Je dirai que Indigo est le dernier volet d’une trilogie : Légitime défense le maxi, Analgézik le premier album. C’est surtout moi et mon regard d’africain sur le monde au moment où je l’ai écrit.
Parlez- nous de vos débuts dans le rap.
Mes débuts dans le rap. Cette question me fait toujours réfléchir. Ma relation avec le rap n’a pas vraiment de début. Je me suis un jour retrouvé dans une coulisse, attendant de monter sur scène. Et je me suis retrouvé plusieurs fois à le faire. Je pense que j’ai débuté le rap fin des années quatre vingt dix, parce que c’était une musique différente, et qu’elle me permettait de m’exprimer comme je le souhaitais. J’ai fait ma première radio, en août 2001. Le premier projet son est sorti vers 2007. C’est seulement en 2010 que je me suis senti prêt pour partager mon premier projet solo : Légitime défense un maxi de sept titres. Ce sont des repères, mais je pense que j’ai débuté le rap avant ma naissance…
A quel moment la prise de conscience et l’engagement pour le panafricanisme ?

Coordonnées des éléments

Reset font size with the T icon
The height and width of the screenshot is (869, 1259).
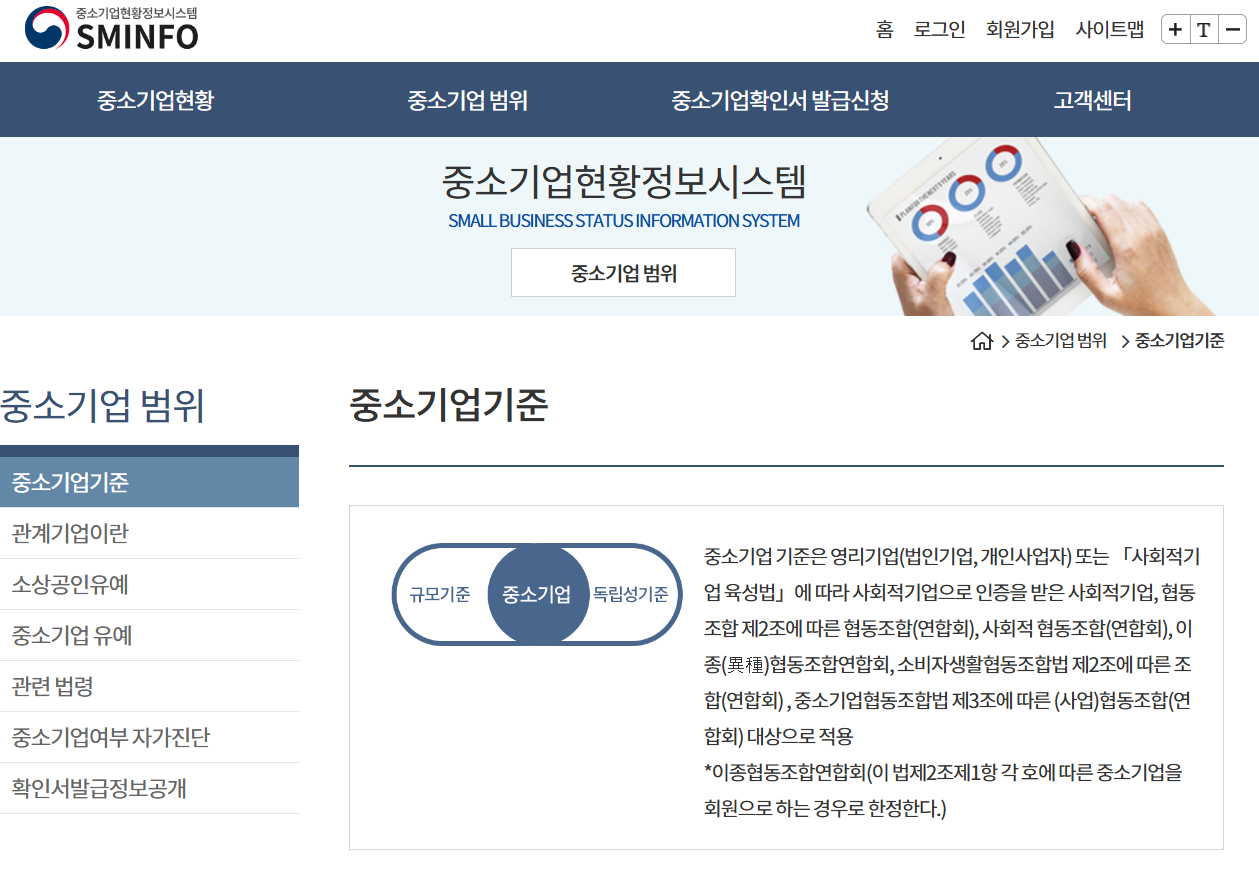(x=1202, y=30)
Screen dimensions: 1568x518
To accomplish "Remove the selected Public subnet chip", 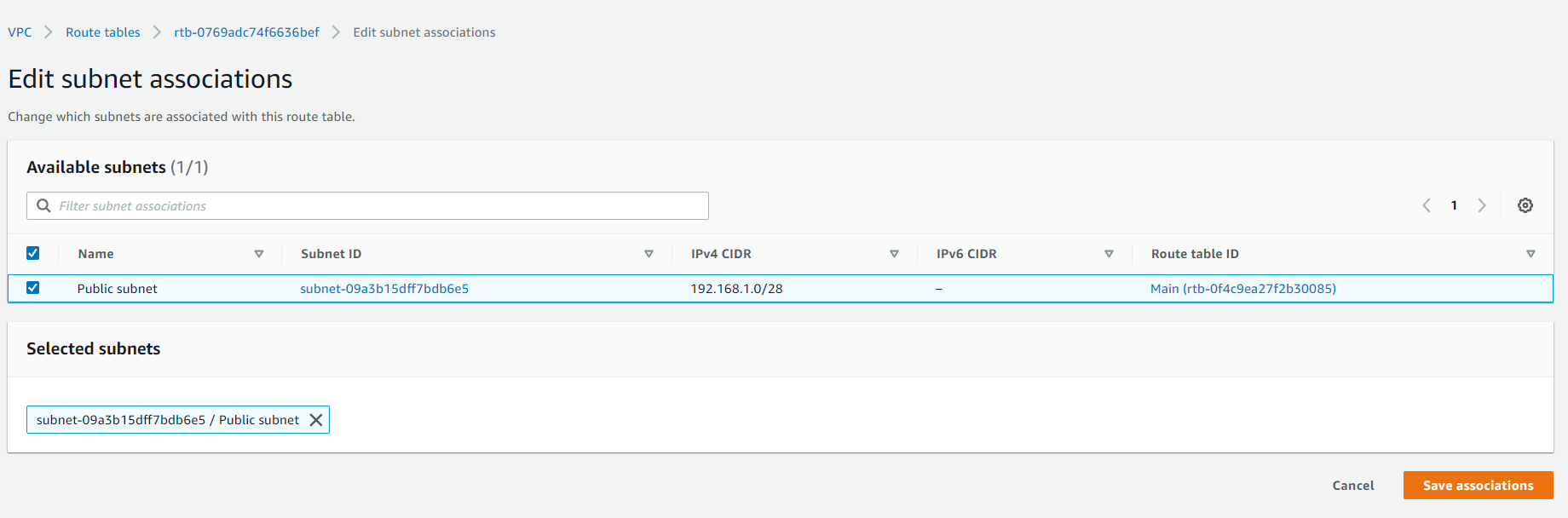I will 315,420.
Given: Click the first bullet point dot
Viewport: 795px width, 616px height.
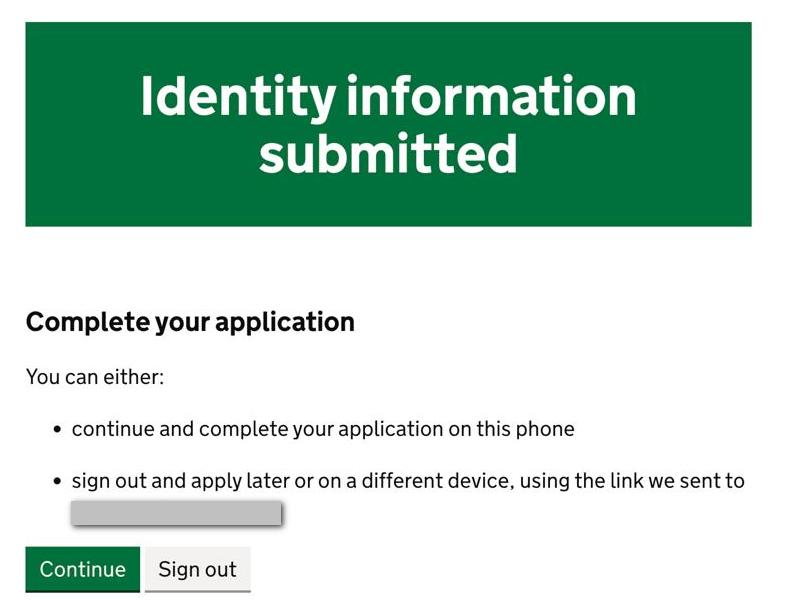Looking at the screenshot, I should tap(57, 430).
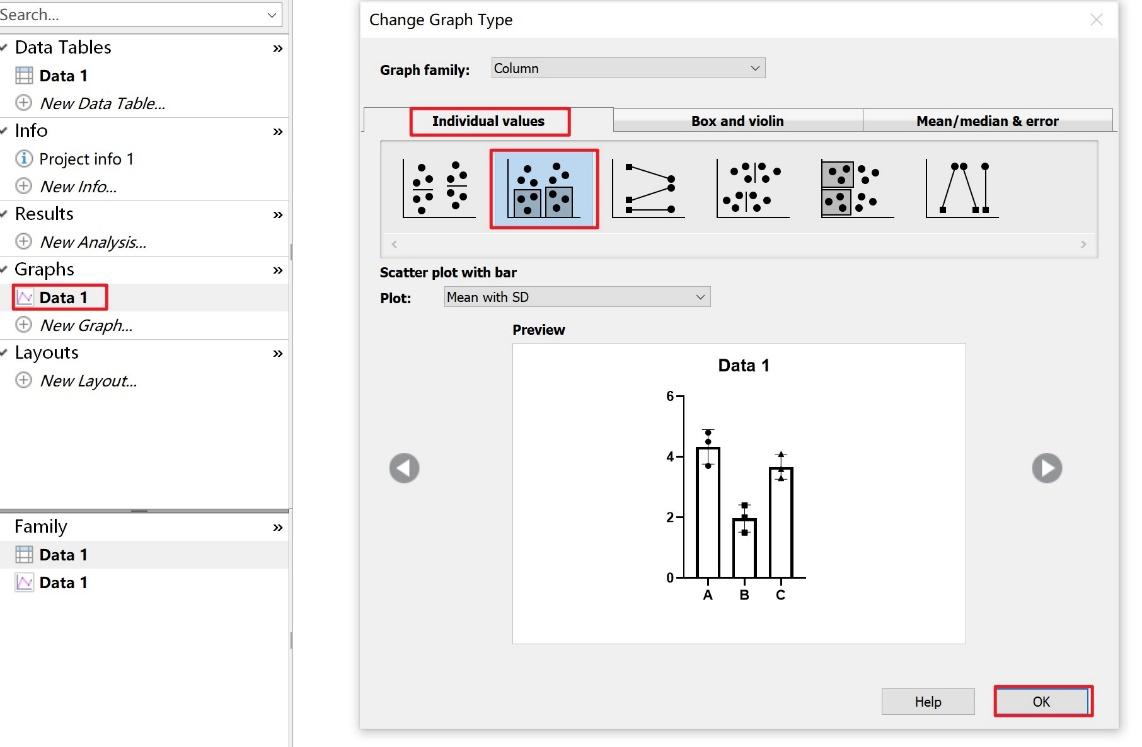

■ CONSIGNES DE TRAVAIL:
A: D'après l'extrait présenté, en quelle année le premier projet solo, Légitime défense, a-t-il été partagé ?
B: Recopiez fidèlement le passage de l'extrait présenté qui va de « Je dirai que » à « je l’ai écrit. ».

■ RÉPONSES PAR TÂCHE:
A: En 2010.

B:
Je dirai que Indigo est le dernier volet d’une trilogie : Légitime défense le maxi, Analgézik le premier album. C’est surtout moi et mon regard d’africain sur le monde au moment où je l’ai écrit.